People seem to be focusing on some of the more prurient allegations - office hula-hooping and so on - but are largely ignoring what to me might be the worst offense: another engineer “passive-aggressively ripping out [her] code from projects [they] had worked on together without so much as a ping or a comment.”

Unfortunately, outside the engineering community it’s not always obvious what GitHub is, and why this kind of behavior, bad anywhere, should be especially unacceptable there. But to understand GitHub, you first need to understand how software engineers work together. 

How Do Engineers Collaborate?

Putting aside the jokes about progammers’ social skills, software engineering is, first and foremost, a collaborative effort.  

This is both a social challenge and a technical one: Have you ever tried to edit a document at the same time as another person? It gets chaotic pretty quickly, with multiple revisions and corrections flying back and forth. Now imagine not one document but thousands of source files, and not two collaborators but dozens, or hundreds, or thousands. Obviously some system is needed to keep people from stepping on each others’ toes. These are known as revision control systems.

What is Revision Control?

A revision control system (RCS) manages changes to large collections of files, called repositories, or ‘repos’ for short. A repo lives on a server that all the developers have access to.

To work on the codebase a developer “checks out” the code from the repo into a local copy on their computer. The developer then makes changes on that local copy, in isolation. When finished, the developer “commits” the code back to the repo, so others can see it. During this commit process, the system helps the developer properly merge their changes in, resolving any conflicting edits without stomping on other peoples’ work. 

The RCS also makes it easy to cleanly revert bad commits, such as ones that introduce critical bugs, even when those commits touched many files.

What is Git?

Revision control is at the heart of any software engineering project. It’s the core technology that allows engineers to collaborate. Naturally, the choice of revision control system is of great importance. And one of the most popular choices is a system called Git.
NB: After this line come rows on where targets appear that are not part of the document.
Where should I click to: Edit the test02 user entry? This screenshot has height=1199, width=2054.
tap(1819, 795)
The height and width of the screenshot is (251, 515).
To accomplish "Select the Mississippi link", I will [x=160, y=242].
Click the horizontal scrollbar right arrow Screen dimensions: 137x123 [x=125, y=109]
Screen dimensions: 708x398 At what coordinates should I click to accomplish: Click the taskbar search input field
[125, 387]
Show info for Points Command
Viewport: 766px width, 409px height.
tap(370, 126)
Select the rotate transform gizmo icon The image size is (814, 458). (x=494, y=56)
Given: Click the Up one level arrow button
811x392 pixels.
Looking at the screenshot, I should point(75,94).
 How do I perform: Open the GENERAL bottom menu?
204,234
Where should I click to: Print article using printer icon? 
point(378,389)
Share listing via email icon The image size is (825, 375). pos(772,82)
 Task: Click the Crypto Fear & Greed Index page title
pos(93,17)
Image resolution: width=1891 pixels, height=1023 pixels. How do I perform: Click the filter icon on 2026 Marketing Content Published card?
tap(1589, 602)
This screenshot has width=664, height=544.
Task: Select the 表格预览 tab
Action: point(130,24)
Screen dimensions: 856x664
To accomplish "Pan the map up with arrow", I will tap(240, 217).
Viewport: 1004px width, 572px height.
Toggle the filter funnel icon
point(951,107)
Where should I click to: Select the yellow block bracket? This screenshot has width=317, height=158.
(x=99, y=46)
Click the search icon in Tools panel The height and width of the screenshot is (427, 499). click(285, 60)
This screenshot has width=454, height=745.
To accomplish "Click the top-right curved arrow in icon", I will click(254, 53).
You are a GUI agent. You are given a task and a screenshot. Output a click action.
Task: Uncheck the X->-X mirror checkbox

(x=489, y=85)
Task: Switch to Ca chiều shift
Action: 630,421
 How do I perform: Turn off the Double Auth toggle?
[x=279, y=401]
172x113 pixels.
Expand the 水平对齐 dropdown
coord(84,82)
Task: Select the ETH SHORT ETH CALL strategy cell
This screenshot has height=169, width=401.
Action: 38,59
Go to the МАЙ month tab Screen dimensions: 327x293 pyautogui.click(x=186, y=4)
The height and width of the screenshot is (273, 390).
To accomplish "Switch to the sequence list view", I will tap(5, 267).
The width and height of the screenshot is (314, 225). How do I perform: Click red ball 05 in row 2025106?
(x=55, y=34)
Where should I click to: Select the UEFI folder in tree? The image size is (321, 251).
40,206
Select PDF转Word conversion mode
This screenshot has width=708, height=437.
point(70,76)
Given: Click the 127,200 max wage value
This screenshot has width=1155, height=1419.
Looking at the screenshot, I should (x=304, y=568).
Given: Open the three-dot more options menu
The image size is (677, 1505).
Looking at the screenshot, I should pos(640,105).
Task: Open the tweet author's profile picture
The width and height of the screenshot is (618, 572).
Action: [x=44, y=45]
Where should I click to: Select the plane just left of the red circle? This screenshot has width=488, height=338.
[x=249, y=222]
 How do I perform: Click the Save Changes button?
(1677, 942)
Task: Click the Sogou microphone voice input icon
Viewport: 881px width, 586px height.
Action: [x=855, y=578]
Git is a revision control system developed in 2005 by Linus Torvalds, the originator of Linux. Git initially served as the RCS for the Linux kernel, which was an early example of a massively collaborative open-source project. However Git use spread quickly, and it’s now the RCS of choice for most new codebases, especially those of startups and open-source projects. 

What does GitHub do?

Which brings us, at last, to GitHub. 

GitHub is, simply, Git-as-a-service. Recall that in a revision control system the code repository lives on a server that all developers have access to. GitHub provides that server for millions of projects: any individual or organization can create a repo on GitHub. These repos can be proprietary and private, just like an in-house Git server. But the big benefit of GitHub comes from using it openly - allowing people all over the world to browse, share and contribute to open-source projects.

If you regularly contribute to projects on GitHub, your account becomes something of a calling card: any other engineer can read your code, and review and comment on changes you’ve made to those projects. 

Coding Conduct

It’s important not to confuse GitHub users - developers who work on projects hosted on GitHub - with developers who are employees of GitHub and work on the code of the GitHub system itself. For example, a recent article stated that GitHub had been embroiled in a diversity controversy over racist and sexist slurs embedded in source code. But that content came from users, not from GitHub employees. 

However this distinction cuts the other way too: GitHub is a bit like a bank, except that instead of managing money it manages code. And just as you expect the highest standard of financial conduct from people responsible for the systems that handle other people’s money, so would I expect the highest standard of engineering conduct from people responsible for the systems that handle other people’s code. And this standard was, according to Julie Ann Horvath, trampled on.

Of course engineers are always tinkering with each others’ code - fixing bugs, tweaking designs, adding features. But wholesale deletion of large chunks of code in a live project should never be done without first consulting the original author whenever possible.  This would be offensive at any company, but at one founded on the very ethos of engineering collaboration, it’s more than a slap in the face. It’s a declaration of war.

The treatment Julie Ann Horvath describes is not just harassment, it’s nullification. And no engineer, of any gender, should have to tolerate that.

GitHub are currently investigating the issues. I hope this investigation includes an honest look not just at their HR practices but their engineering culture. Respectful collaboration is a key factor in building a high-quality, trustworthy engineering team. And if GitHub wants to host our code, they have to first have our trust.